Or the consumer can just get fed up, say "screw you Intel" and not buy a system at all. I firmly believe in a declining market, companies need to provide products that better accommodate the wants and needs of the consumer rather than limiting their choices. When computer were not powerful, there was a strong need to upgrade with every generation, and it was easy to get away with these tactics. Now, most computers are good enough, and there are strong alternatives from Apple and android. Consumers can easily pick those or just not upgrade at all.
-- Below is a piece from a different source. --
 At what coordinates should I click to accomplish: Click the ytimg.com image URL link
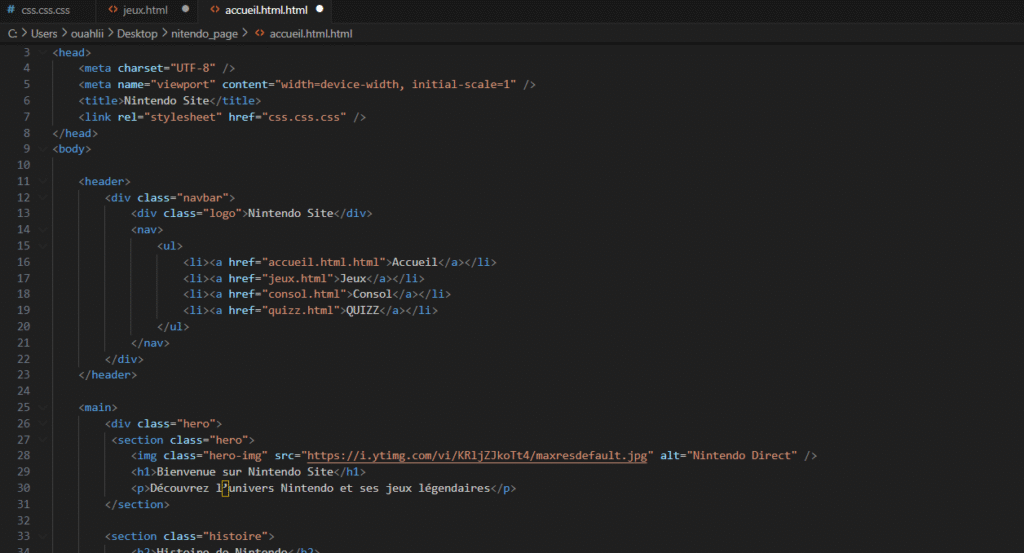pyautogui.click(x=478, y=456)
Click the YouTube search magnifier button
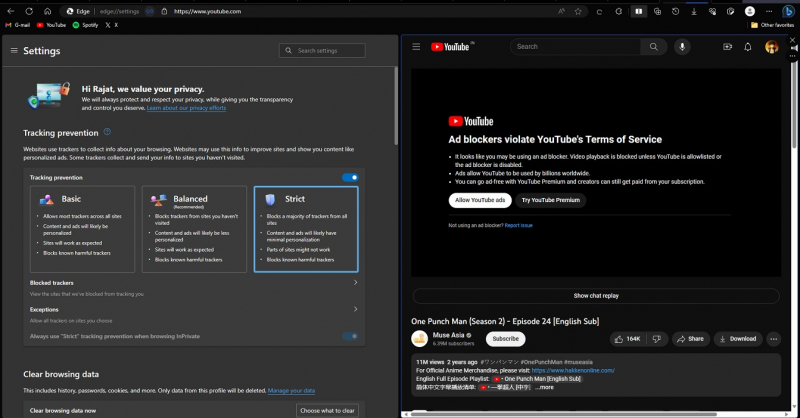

Intel needs to do everything within reasonable business practices to give the consumer a reason to upgrade, not artificially limit their choices to try to wring out a few cents more profit.
I agree! I'm not buying Skylake, at least currently, because of these tactics of Intel. No reason to move off of Haswell, that I can see.
This stance may change, should memory overclocking prove possible on H170. At least then, I can buy an i3, and faster DDR4 memory, with the knowledge that Intel isn't arbitrarily crippling 25% of my CPU performance, just because I refuse to pay their "tax" for the Z170 chipset, when I have no immediate plans for an M.2 PCI-E x4 SSD. (Although, the ASRock H170M Pro4 does have an Ultra M.2 slot.)
Edit: I just ran the numbers, and even then, an i3 Skylake isn't worth the upgrade. I'm currently on a Haswell G3258 @ 4.0Ghz, with 8GB of DDR3-1600 (of which, thanks to Intel's crippling, will only run at a max of 1400 in this board / CPU combo). Anyways, my current CPU + board cost $90, and 8GB of DDR3-1600 was around $50-60 when I got it. So a total of $150 for CPU/mobo/RAM.
Looking at a Skylake i3, 16GB DDR4, and an ASRock H170 mATX board, would be around $300-320. So twice the price, for... not nearly twice the performance?